Where should urban planners focus their efforts? In Dhaka, Bangladesh, and other rapidly growing cities in developing countries, it’s most important to build up job centers and to help people commute to them, so that urban centers are livable and productive and benefit the country as a whole.
Economists say that the size of a city’s labor market is determined by how far commuters can travel in an hour. In Dhaka, 1 hour by car only gets you about 7 kilometers—hardly farther than walking.
Despite being one of the most populous cities in the world, Dhaka’s job opportunities are still clustered in the central business district (including a significant amount of manufacturing) . Road investments have lagged behind population growth for decades, and public transit systems are still under construction.
As a result, workers are forced to compete for a place to live within a one-hour commute. It’s a struggle to find affordable, adequate housing within such a small radius, and many people live in crowded, slum-like conditions.
Typically, as cities grow, having most jobs concentrated in a single central business district becomes untenable.
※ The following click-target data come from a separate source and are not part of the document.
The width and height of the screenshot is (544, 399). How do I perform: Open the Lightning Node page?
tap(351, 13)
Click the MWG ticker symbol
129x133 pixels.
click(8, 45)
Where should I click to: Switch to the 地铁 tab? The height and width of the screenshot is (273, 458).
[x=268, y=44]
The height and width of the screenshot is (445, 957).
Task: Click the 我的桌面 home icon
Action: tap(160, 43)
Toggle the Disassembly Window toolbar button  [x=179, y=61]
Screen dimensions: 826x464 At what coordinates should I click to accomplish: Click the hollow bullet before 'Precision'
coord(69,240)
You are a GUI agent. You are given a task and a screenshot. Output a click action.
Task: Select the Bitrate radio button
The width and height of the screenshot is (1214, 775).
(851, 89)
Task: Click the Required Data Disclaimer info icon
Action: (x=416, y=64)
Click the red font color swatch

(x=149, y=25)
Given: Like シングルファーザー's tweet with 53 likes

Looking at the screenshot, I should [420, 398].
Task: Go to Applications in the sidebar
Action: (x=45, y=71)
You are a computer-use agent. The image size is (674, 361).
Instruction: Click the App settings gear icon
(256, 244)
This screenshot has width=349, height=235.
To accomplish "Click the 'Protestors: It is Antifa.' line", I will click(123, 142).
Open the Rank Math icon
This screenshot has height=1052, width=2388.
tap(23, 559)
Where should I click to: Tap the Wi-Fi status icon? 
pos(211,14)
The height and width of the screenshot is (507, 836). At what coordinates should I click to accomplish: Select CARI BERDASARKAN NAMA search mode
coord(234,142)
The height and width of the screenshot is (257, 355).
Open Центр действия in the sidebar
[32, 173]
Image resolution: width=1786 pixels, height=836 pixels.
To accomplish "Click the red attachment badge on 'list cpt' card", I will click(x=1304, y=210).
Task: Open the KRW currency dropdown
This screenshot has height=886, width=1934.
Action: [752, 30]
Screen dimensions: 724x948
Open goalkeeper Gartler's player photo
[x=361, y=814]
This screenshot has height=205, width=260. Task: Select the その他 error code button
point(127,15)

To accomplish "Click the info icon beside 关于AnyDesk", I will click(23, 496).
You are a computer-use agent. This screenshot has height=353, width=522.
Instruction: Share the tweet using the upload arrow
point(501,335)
Traffic congestion causes firms to decentralize in response to rising commute costs and land prices. New employment centers emerge outside the city center in areas where land is cheaper and there is better access to major highways, as detailed below in the maps of comparable megacities.
The size of a city’s labor market is determined by how far commuters can travel in an hour. In Dhaka, 1 hour by car only gets you about 7 kilometers—hardly farther than walking.
In Seoul, for example, less than one-third of all jobs in the metropolitan region are found in the central business district, and more than half of all new jobs created from 2000 to 2010 were in the suburbs. In Paris and New York, fewer than 30 percent of daily trips are destined for the city center; the rest are between suburbs.
Like any fast-growing city, Dhaka needs additional business districts outside the city center, so the massive labor market converging on the central business district is effectively split into multiple overlapping zones , each covering a one-hour commute to a different job center.
The good news is that some areas outside central Dhaka have started to see rapid growth in firms (especially larger ones). These areas have the potential to be metropolitan-level sub-centers that can be alternative locations for jobs. In seven suburban sub-districts, the number of medium and large textile and apparel firms more than doubled from 2001 to 2013 (this is detailed in the maps below). Similarly, the number of medium and large service firms doubled in the northern metro areas of Savar and Gazipur Sadar, and tripled in Kaliakair. High-value firms like those in finance, insurance, and real estate (FIRE) increased almost 10—fold in Savar and the eastern area of Rupganj.
4 potential sub-centers
The government has a critical role to play in identifying these potential sub-centers and fostering their development. Based on the observed trends, there are at least four potential clusters across Metro Dhaka that, with the right investments, could emerge as specialized growth poles:
- Savar, Gazipur and Tongi, can become a destination for land-intensive and mature manufacturing industries to scale up, consolidate their value chains, and reduce transportation costs of finished goods. Investments should focus on building communities that serve the everyday needs of low-income workers in the ready-made garment sector and their families: affordable housing, pedestrian mobility, schools for children, and health centers for all people.
- Central Dhaka can focus on revitalizing the heart of the city. There is an opportunity to rehabilitate buildings vacated by industries that have moved out of the city core and improve livability by increasing green spaces and walkability. The area’s high concentration of technical schools, research centers, and new university graduates, it can become a hub for start-ups, creative industries, and knowledge sectors.
- East Dhaka can cultivate the jobs of tomorrow by capitalizing on its endowments of good connectivity to the existing central business district and abundance of undeveloped land. With appropriate long term planning to manage urban expansion and address potential flooding risks, it has the potential to become a center for medium and large firms in high-value sectors like finance and technology. According to a recent World Bank report, East Dhaka could accommodate another 1.5 million residents and boost Dhaka’s GDP per-capita by 15 percent.
- The N8 corridor in the southern fringe of Dhaka can serve as a new gateway for regional trade and logistics. The Padma Bridge, when completed, will link Metro Dhaka to Khulna and Barisal Divisions and ultimately Kolkata. The corridor has the potential to develop new clusters of transport, logistics, and warehousing firms. Local governments along the corridor should plan ahead for rapid population growth and proactively manage the conversion of rural land to urban uses.
The shifting economic landscape around Metro Dhaka offers an important opportunity to foster a more diverse and competitive economy. The government can play a critical role in establishing these sub-centers, through development regulation and strategic public investments.
But there is no one-size-fits all approach. Each sub-center requires a unique package of investments. Those investments must be tailored around the unique features of each sub-center, its economic potential, and its needs for basic infrastructure and service delivery now and in the future. The investments also need to be closely coordinated across sectors like transport, land use and drainage.
The Transforming Metro Dhaka blog series aims to support Bangladesh’s government’s vision of leveraging Dhaka’s economic potential and its contribution to Bangladesh’s goal of reaching upper middle-income status.